Why is this a challenge?
Zoom, Webex, Adobe Connect, MS Teams, Blue Jeans and Google Meet are not the same. They all offer different sets of collaboration tools. Matching the desired learning outcome with the appropriate learning environment requires a review of the desired outcome and activities, and to what level of interaction is required in the instruction. (this is not new – there’s just a lot of new environments to consider).
How do you address this challenge?
The key to using the right platform is fidelity to whatever you need to train. As an example, if the training is workflow-centric that uses Slack as a tool, perhaps consider using Slack and a virtual platform as a training environment. Conversely, if the instructional objective focuses heavily on inter-personal skills, interaction between learners in a variety of treatments such as role plays, games, etc. in breakout rooms might be most effective. The biggest factor in a design and environment choice you should consider is obtained by putting yourself in the “shoes” (or seat) of the learner – HOW will they leverage this learning, and HOW can you use the tools available to you to make it as relevant as possible. The pitfall many L&D professional fall into is sticking with only one platform (“Adobe Connect is the approved Virtual Classroom”) without considering how you might supplement that platform with other virtual tools to make the training more authentic.
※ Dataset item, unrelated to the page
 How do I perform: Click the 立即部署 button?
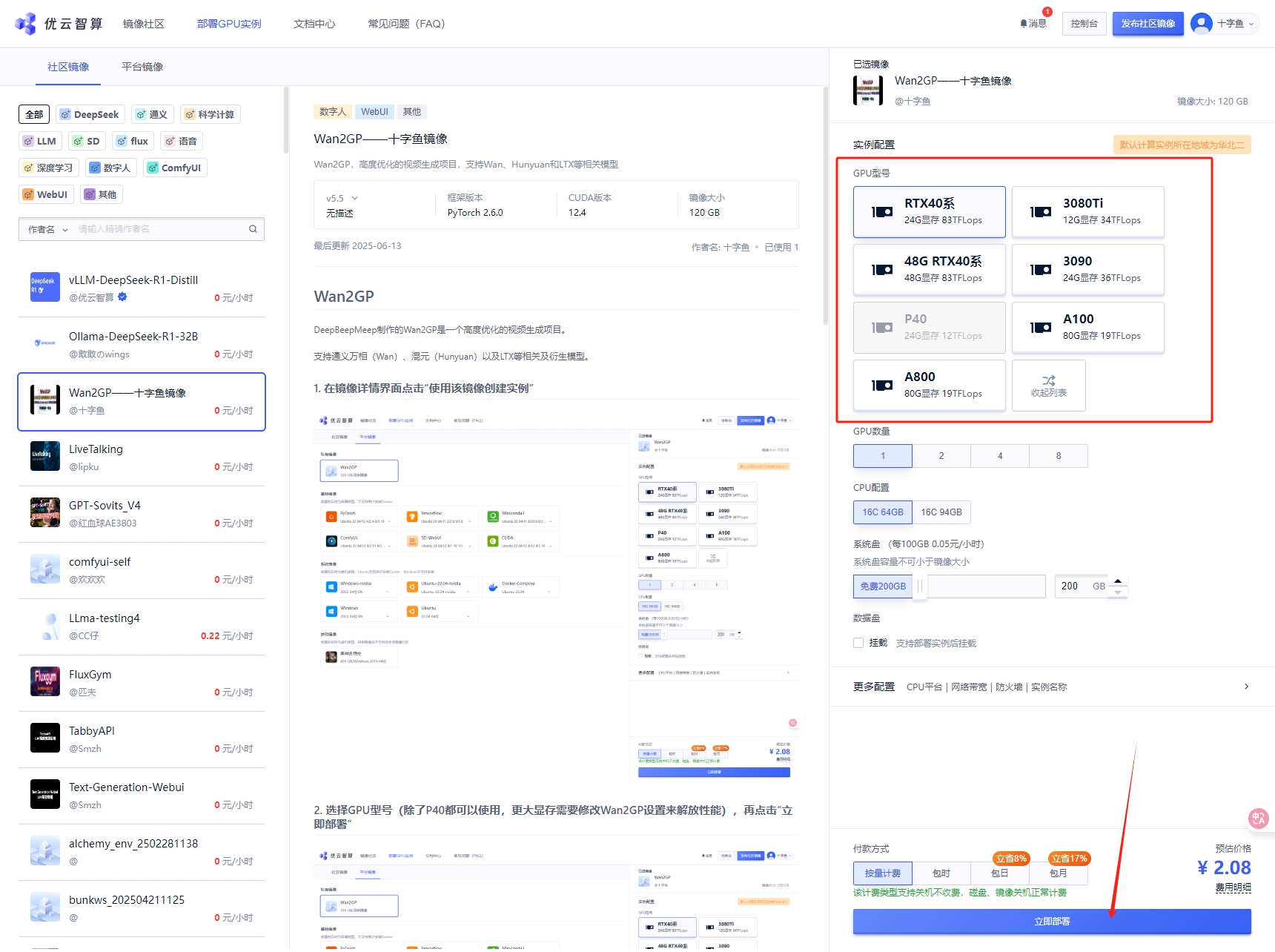click(x=1052, y=922)
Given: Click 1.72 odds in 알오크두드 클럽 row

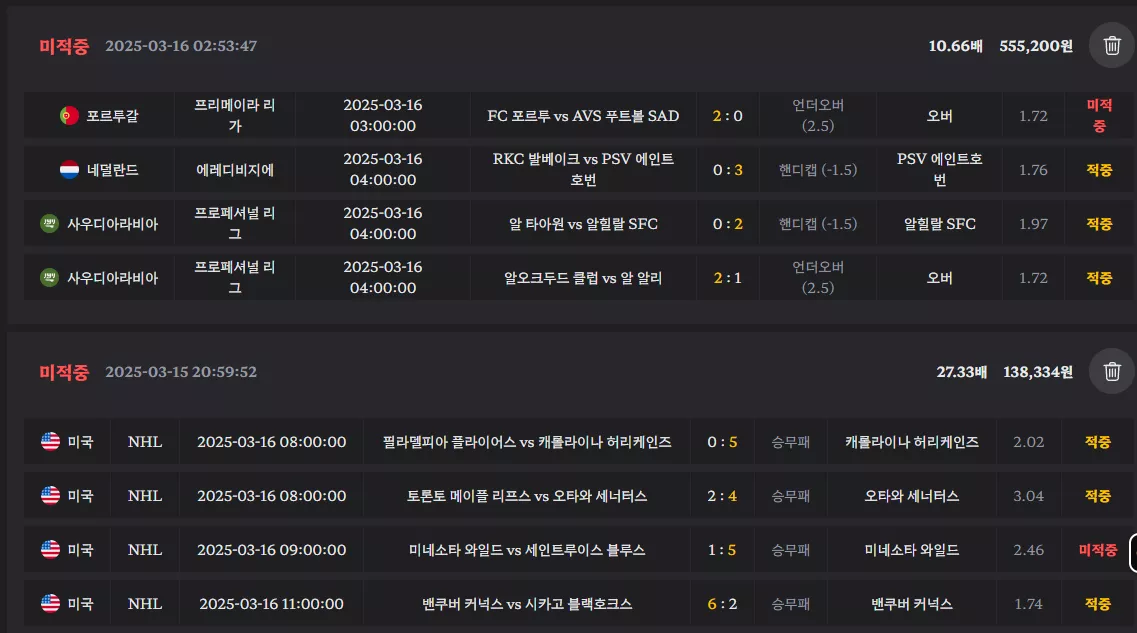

I’ve long been of the opinion that ‘bad’ training can cause negative results. Sending our learners to Zoom rooms for days at a time without thoughtful designs that stimulate intellectual engagement can be counterproductive – because everyone leaves with the expectation that learning has been transferred, when in fact the only real outcome is tired facilitators and overwhelmed learners.
Your organization can meaningfully adapt to virtual instruction and realize real benefits for everyone involved – the learners, the instructors, and the organization as a whole - but it will require you to anticipate the organizational needs and meaningful consideration on how to best evolve your training practice. The days of just-throw-it-on-Zoom are over! It is your obligation to enhance your virtual practice to realize the real benefits that virtual live instruction offers.